CStoreGetForeignPaths uses the following formula to calculate totalDiskAccessCost:

double queryColumnRatio = (double) queryColumnCount / relationColumnCount;
double queryPageCount = relationPageCount * queryColumnRatio;
double totalDiskAccessCost = seq_page_cost * queryPageCount;

This is the best we can do if we don't have column widths. But ANALYZE command collects information about average width of each column and puts it into pg_statistic catalog table. We can use this information to get better estimations.

Technical Details

  • pg_statistic stores the average width values in the stawidth column. The comments for this column say:

    /*
     * stawidth is the average width in bytes of non-null entries.  For
     * fixed-width datatypes this is of course the same as the typlen, but for
     * var-width types it is more useful.  Note that this is the average width
     * of the data as actually stored, post-TOASTing (eg, for a
     * moved-out-of-line value, only the size of the pointer object is
     * counted).  This is the appropriate definition for the primary use of
     * the statistic, which is to estimate sizes of in-memory hash tables of
     * tuples.
     */
    int32		stawidth;
  • We can get this value using get_attavgwidth.
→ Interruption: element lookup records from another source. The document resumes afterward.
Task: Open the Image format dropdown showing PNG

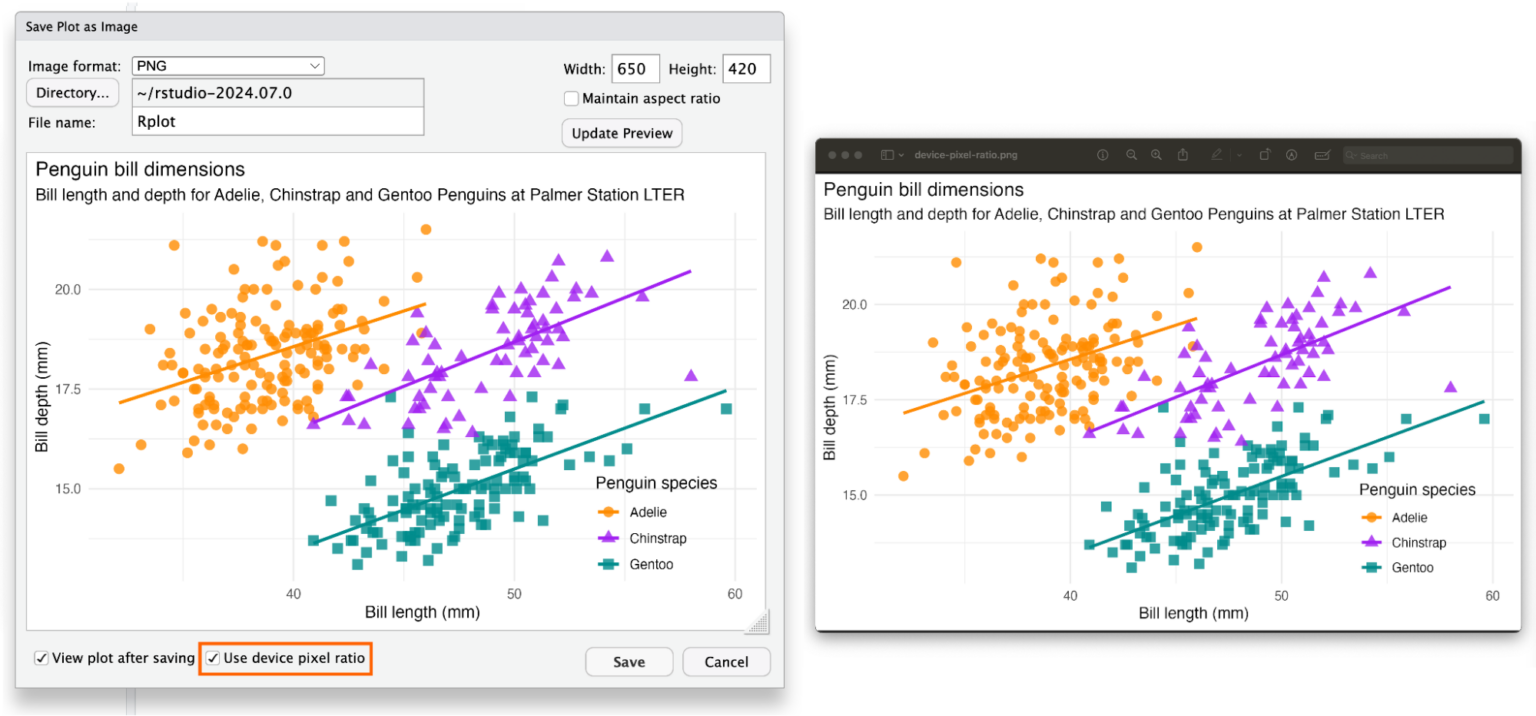Action: click(228, 65)
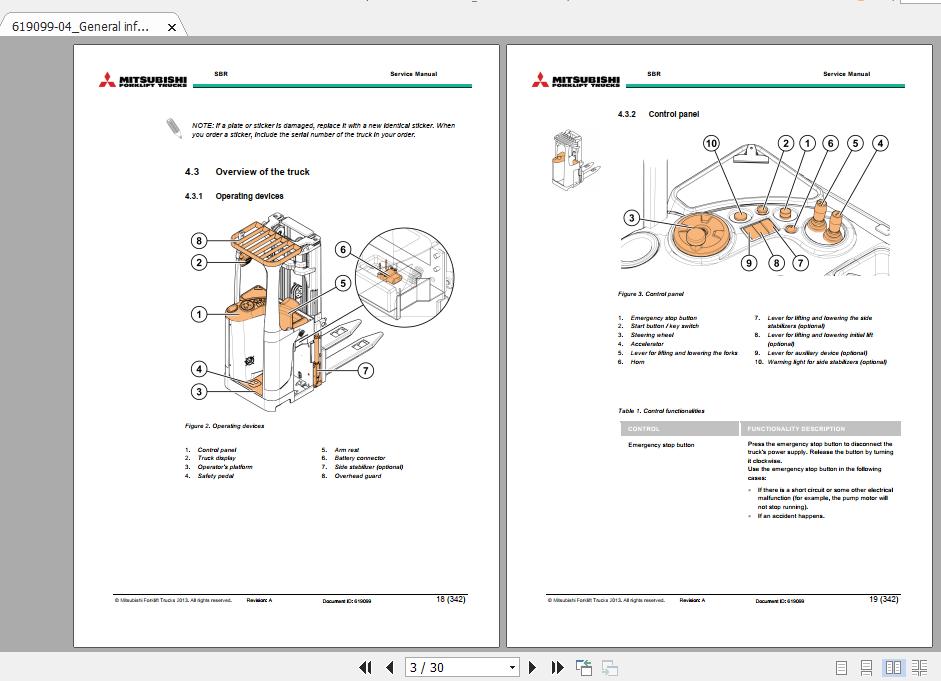Image resolution: width=941 pixels, height=681 pixels.
Task: Toggle the facing pages view
Action: tap(894, 667)
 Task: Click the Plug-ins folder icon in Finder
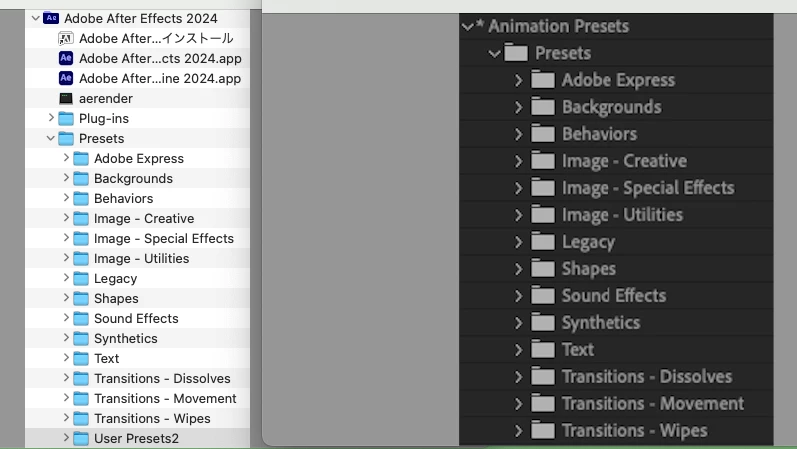point(66,118)
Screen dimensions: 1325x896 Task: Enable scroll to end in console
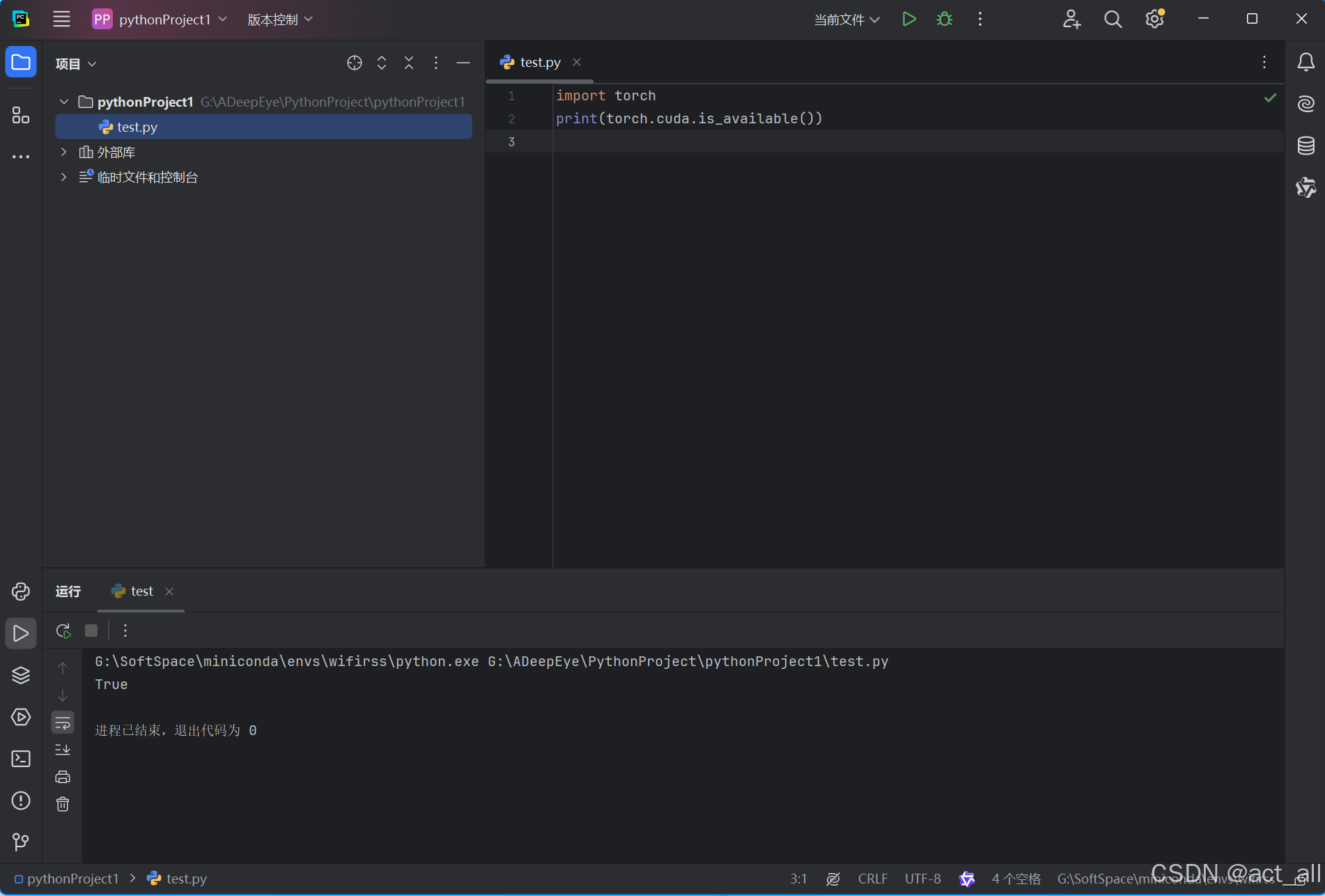point(63,750)
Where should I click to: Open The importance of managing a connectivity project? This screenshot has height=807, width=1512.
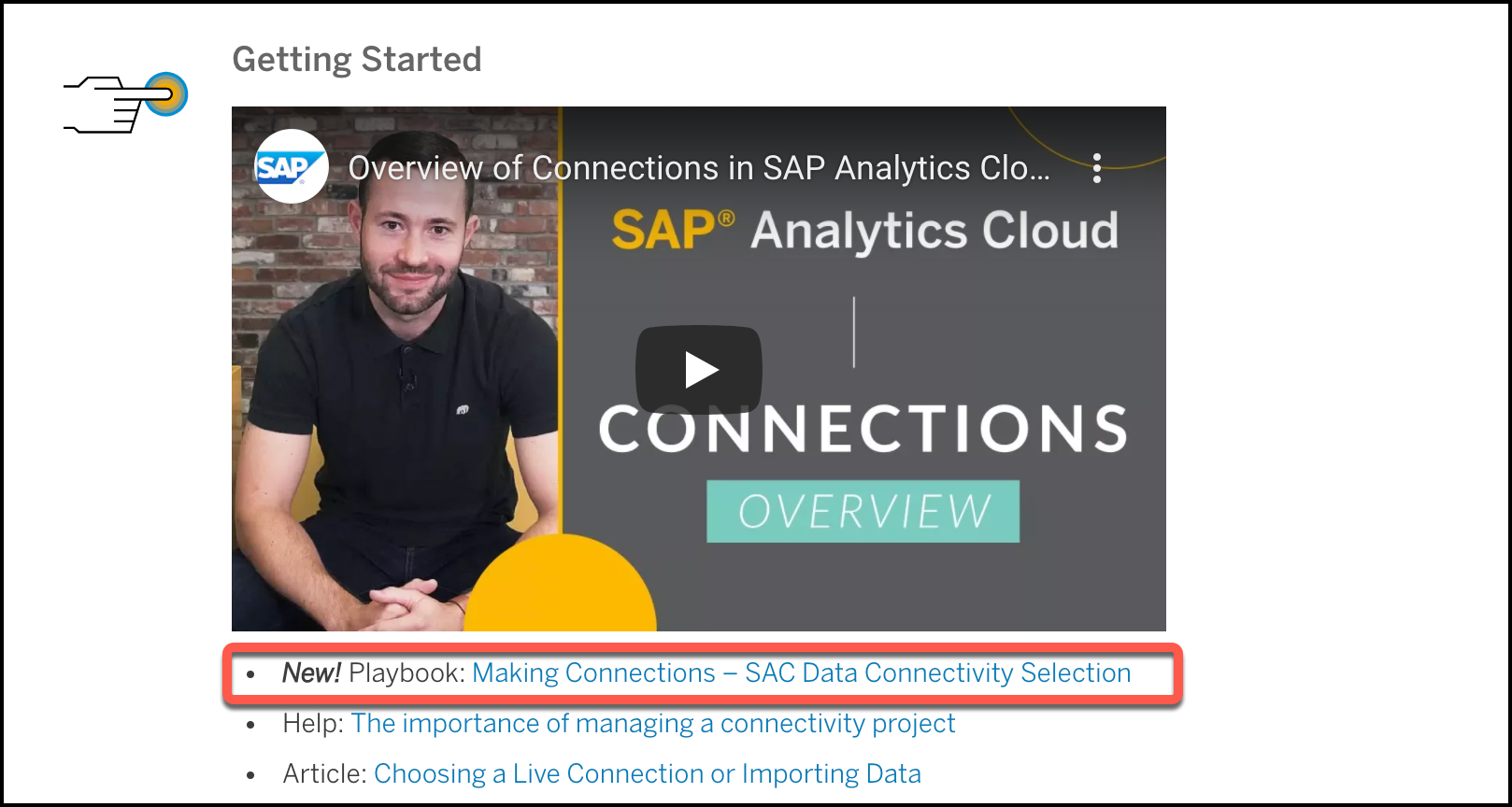click(654, 723)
Comments for this function say:

    /*
      * get_attavgwidth
      *
      *	  Given the table and attribute number of a column, get the average
      *	  width of entries in the column.  Return zero if no data available.
      *
      * Currently this is only consulted for individual tables, not for inheritance
      * trees, so we don't need an "inh" parameter.
      *
      * Calling a hook at this point looks somewhat strange, but is required
      * because the optimizer calls this function without any other way for
      * plug-ins to control the result.
      */
     int32
     get_attavgwidth(Oid relid, AttrNumber attnum);
  • We don't have toasting in cstore tables, so consulting this value should be fine. We need to double check this.

  • We have one bit of overhead per column for the "exists" values, that exists for both NULL and non-NULL values. If we have lots of NULLs this can be significant. We can get the ratio of nulls using pg_statistic->stanullfrac.